Pembelajaran tematik adalah pembelajaran terpadu dalam bentuk tema yang mengintegrasi beberapa mata pelajaran sehingga materi satu dengan yang lainnya saling berhubungan agar memudahkan siswa. Buku penunjang pada kurikulum KTSP memiliki pembahasan yang lebih lengkap di setiap mata pelajarannya namun pada buku tematik hanya sedikit pembahasannya sehingga dapat membuat siswa menjadi bingung.

Seringkali siswa menghadapi  tugas-tugas yang pembahasannya tidak terdapat pada buku tematik dan harus dikerjakan di rumah. Alhasil orang tua siswa yang mencarinya melalui internet karena keterbatasan materi yang ada di buku tematik. Seharusnya guru memberikan pemahaman dan penjelasan materi secara keseluruhan yang telah diambil dari buku lain atau dari internet yang terpercaya. Orangtua siswa juga merasakan dampak dari pembelajaran tematik ini, dimana saat di rumah anak akan lebih banyak bertanya mengenai kesulitan yang dihadapi saat mengerjakan tugas.

Padahal tidak semua orang tua itu memiliki pendidikan yang tinggi. Begitu banyak masalah yang ditemukan dalam implementasi pembelajaran tematik, maka dari itu perlu adanya sosialisasi dari pemerintah mulai dari guru yang kurang menguasai perubahan kurikulum dan penyesuaian setiap mata pelajaran yang digabung menjadi satu tema karena sebelumnya mata pelajaran tidak digabung dalam satu buku. Akibatnya pembelajaran tidak berjalan dengan semestinya meskipun guru dituntut untuk profesional namun beberapa guru masih belum paham bagaimana cara menyesuaikan perubahan pada kurikulum 2013.

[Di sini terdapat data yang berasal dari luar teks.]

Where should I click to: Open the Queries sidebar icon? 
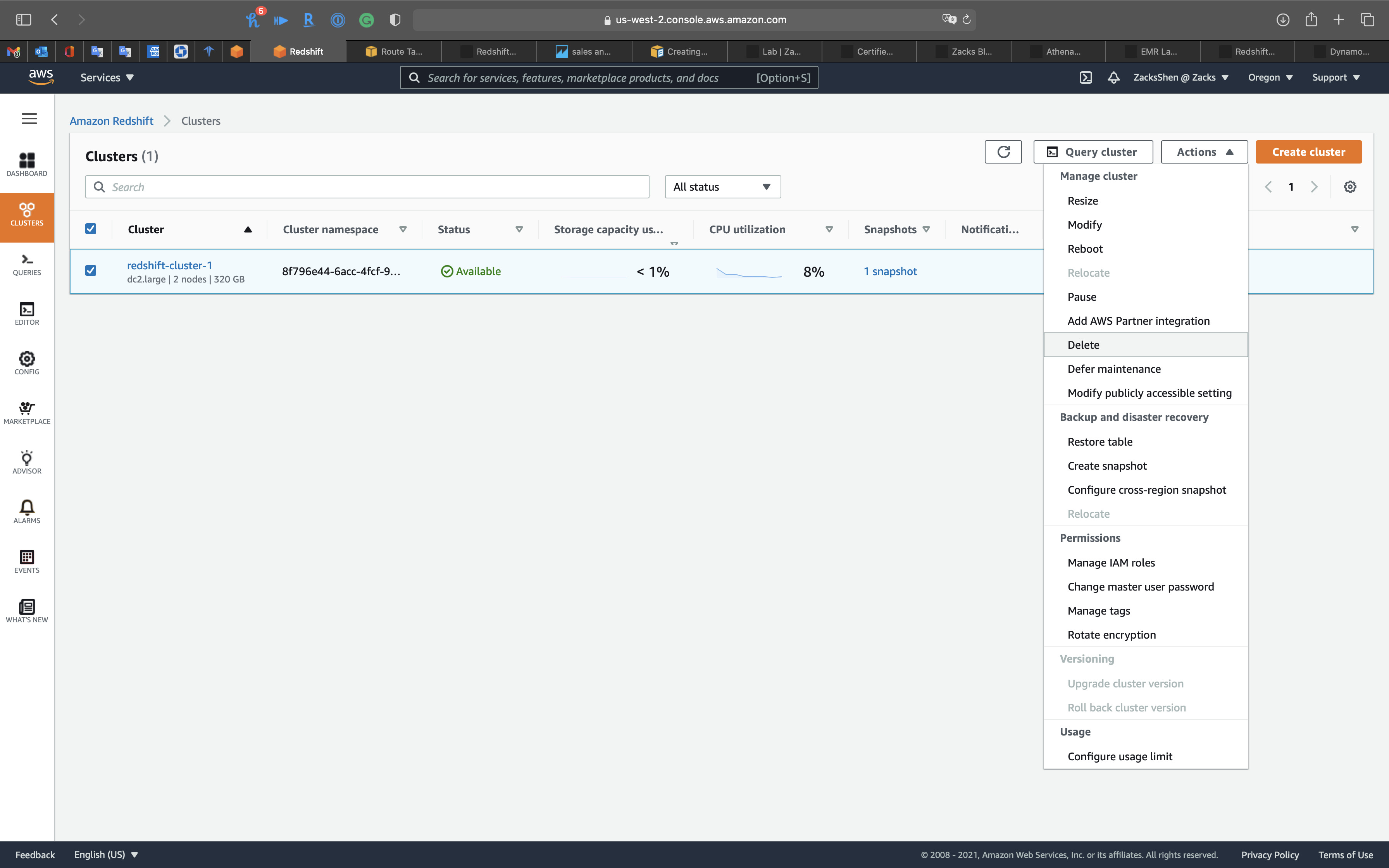pyautogui.click(x=27, y=264)
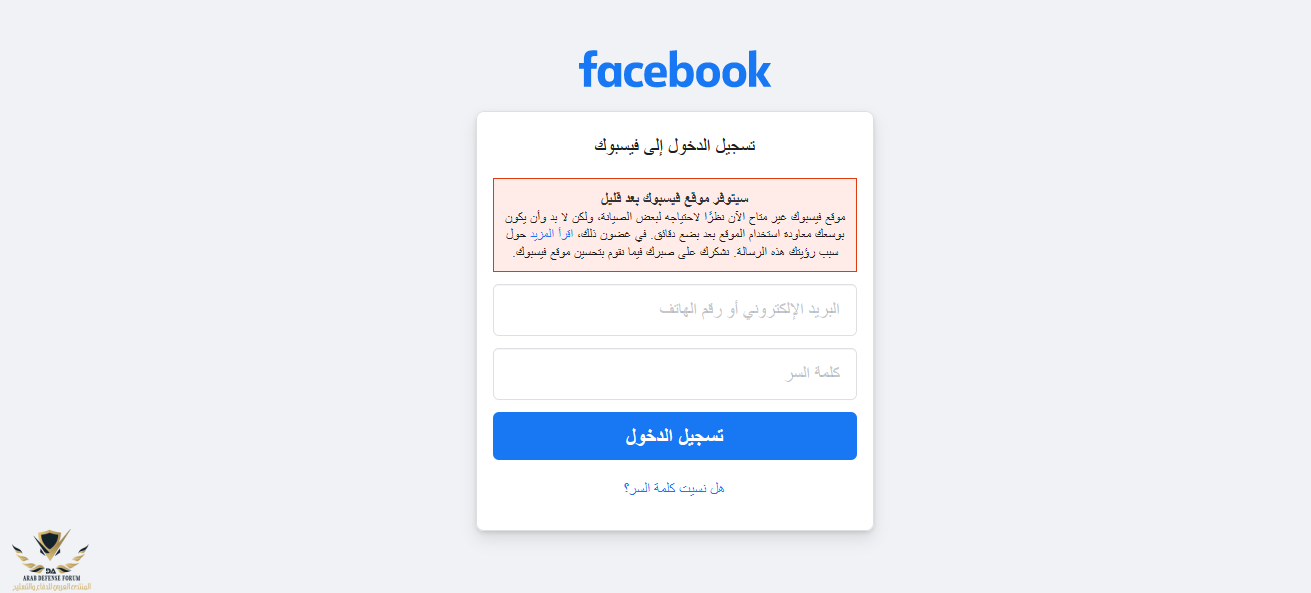
Task: Click the empty left side of the password field
Action: click(x=600, y=374)
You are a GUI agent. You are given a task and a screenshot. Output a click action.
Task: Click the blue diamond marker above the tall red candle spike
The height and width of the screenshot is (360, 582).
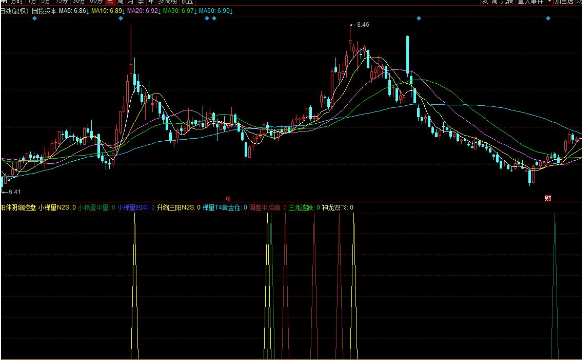coord(121,18)
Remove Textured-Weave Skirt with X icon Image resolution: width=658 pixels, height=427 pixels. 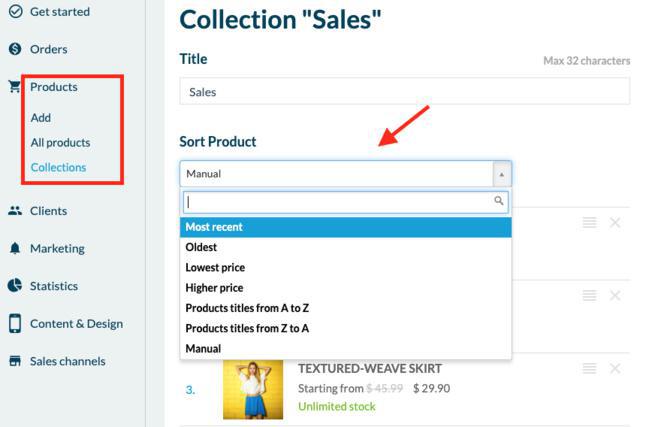coord(615,369)
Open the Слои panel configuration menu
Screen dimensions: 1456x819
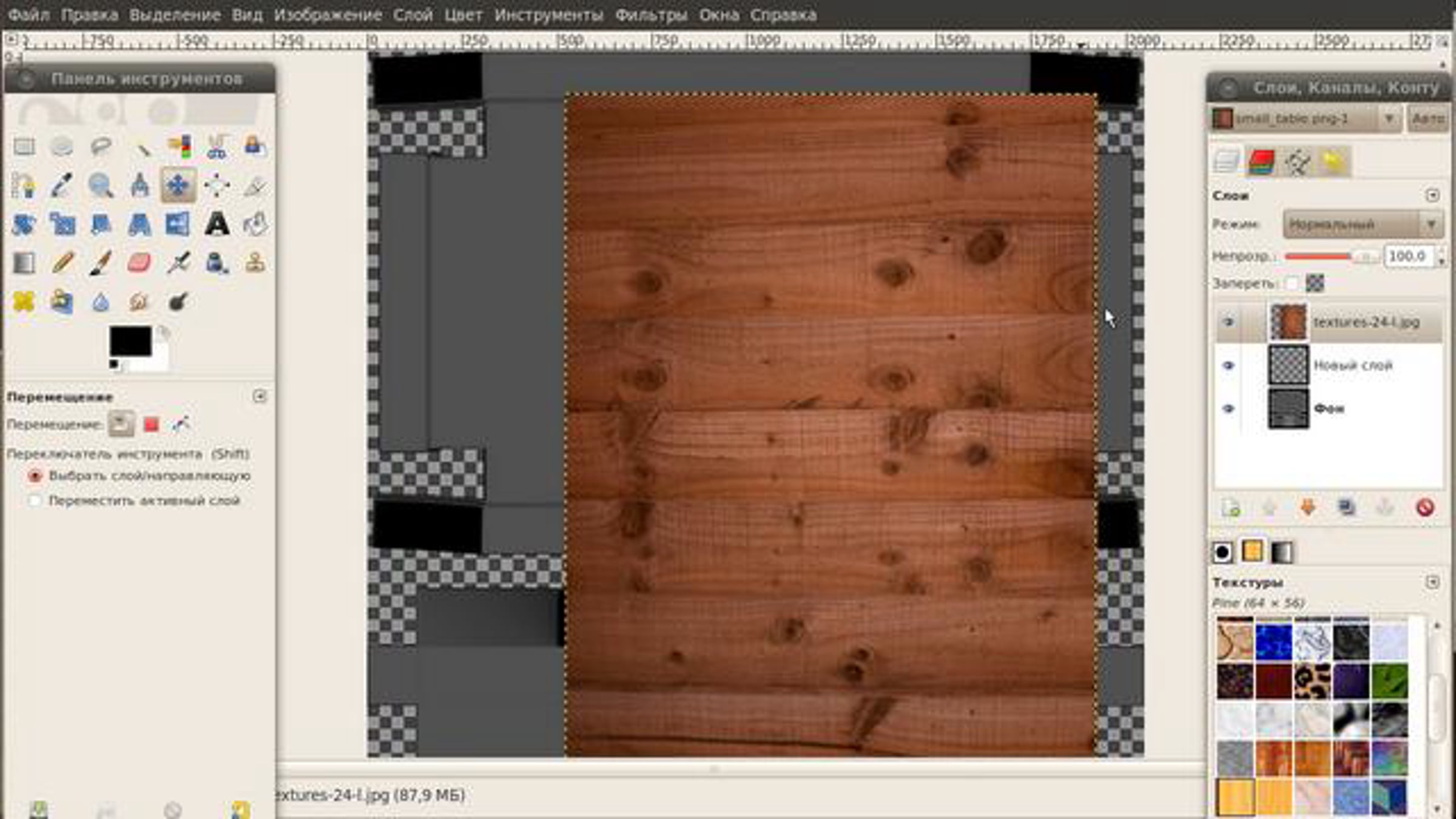click(1432, 195)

Beberapa solusi yang bisa dilakukan antara lain adanya sosialisasi dari pemerintah melalui sekolah tentang penggunaan buku tema untuk siswa SD agar guru dapat meneruskannya kepada orang tua siswa. Sebaiknya guru memberikan pemahaman dan penjelasan materi secara keseluruhan menggunakan buku pendukung yang lebih lengkap ataupun melalui internet dari sumber terpercaya. Sebelum memberikan materi lebih baik guru membuat desain pembelajaran dan mempersiapkan materi lengkap mengenai hal-hal yang belum ada di buku tematik. Guru juga harus memikirkan metode belajar yang kreatif.

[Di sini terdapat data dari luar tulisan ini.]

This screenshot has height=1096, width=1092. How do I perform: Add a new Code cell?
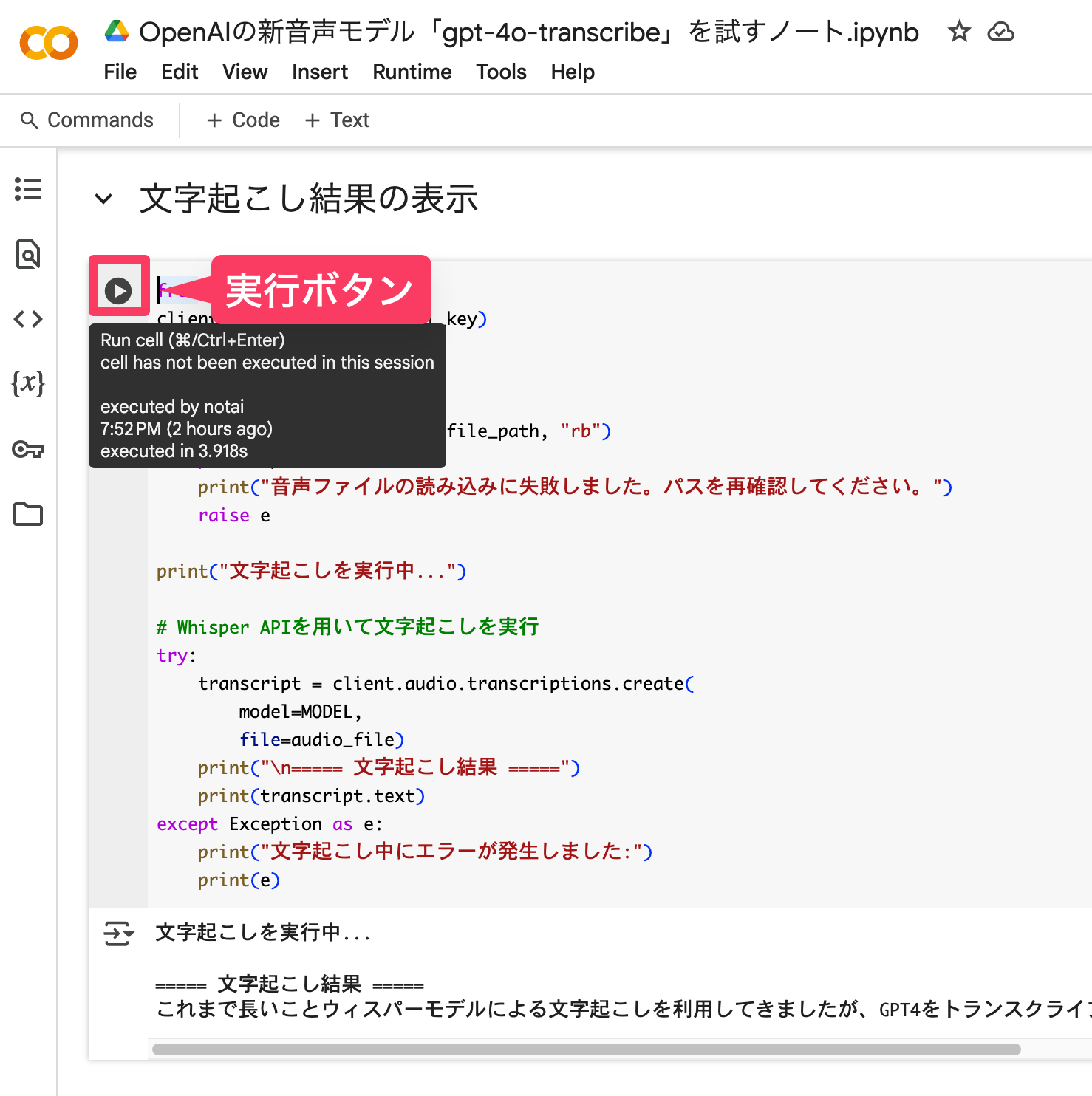(x=243, y=120)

Guru harus bisa memanfaatkan media dari barang yang ada di sekitar untuk bisa menjadi penunjang pembelajaran karena pada kurikulum 2013 ini mengharuskan siswa untuk belajar secara langsung. Salah satunya dengan membuat media edugame. Dimana siswa bermain sambil belajar sehingga pembelajaran akan tetap bisa diterima oleh siswa secara tidak langsung. Dengan demikian, pembelajaran tematik di SD dapat dilakukan sesuai dengan harapan pemerintah karena perkembangan zaman menuntut kita untuk semakin berfikir lebih luas agar tidak tertinggal dengan negara-negara lain. Salah satu jalan perubahannya melalui pendidikan. Pembelajaran tematik perlu mengoptimalkan penggunaan media pembelajaran yang bervariasi sehingga dapat membantu siswa dalam memahami konsep yang abstrak. Media yang digunakan harus mudah digunakan dan dipahami oleh siswa, guru bisa menggunakan lingkungan sekitar sebagai salah satu bentuk media pembelajarannya.